Page extract →
============================================================
Anyway - I wanted to bring this to your attention because it shows that Wikipedia is not only subject to scientific analyses already, but also that - even in the eyes of scientists - it reaches the levels of "real" scientific encyclopedias and ist not considered only a "hobby alternative" to "popular" encyclopedias like ... the ones we know :-) In fact, I believe, that Wikipedia can soon (2-5 years?) reach higher quality in the scientific in-depth treatment of subjects than any other encyclopedia - no one could hinter to publish articles of the quality of specialised encyclopedias in Wikipedia that may be interesting only for a small community of scientists dealing with any subject they like ... And that opens up the way to get more and more "experts" interested and convince them (hopefully) to co-operate in Wikipedia: Especially the young students from today will be able to see and rank the advantages of Wikipedia higher than the traditional system of "earning fame" in scientific publications. In fact, if someone does science because s/he is _interested_ in something and not because of the fame - s/he should see Wikipedia as _the_ tool of choice to contribute.
============================================================
Given material →
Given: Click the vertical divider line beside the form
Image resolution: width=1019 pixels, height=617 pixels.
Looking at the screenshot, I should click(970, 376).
============================================================
Short exercise 1 → From the passage about Wikipedia, list every word or phrase that the writer places inside double quotation marks.
Short exercise 2 → Proceed with the passage about Wikipedia, starting after its final sentence.

Result 1 →
real
hobby alternative
popular
experts
earning fame

Result 2 →
greetings
Bernd
Bernd Kulawik said:
(Translation of interview on heise.de)
"In Wikipedia and other self-organizing systems support the discussional [?] character of science more strongly."
The German here is somewhat more elegant than English can manage.
"The character of science as a process of discussion comes through much stronger in Wikipedia and other self-organizing systems." Grammar purists would probably insist on "much more strongly" but I prefer to use the adjective as an adverb here.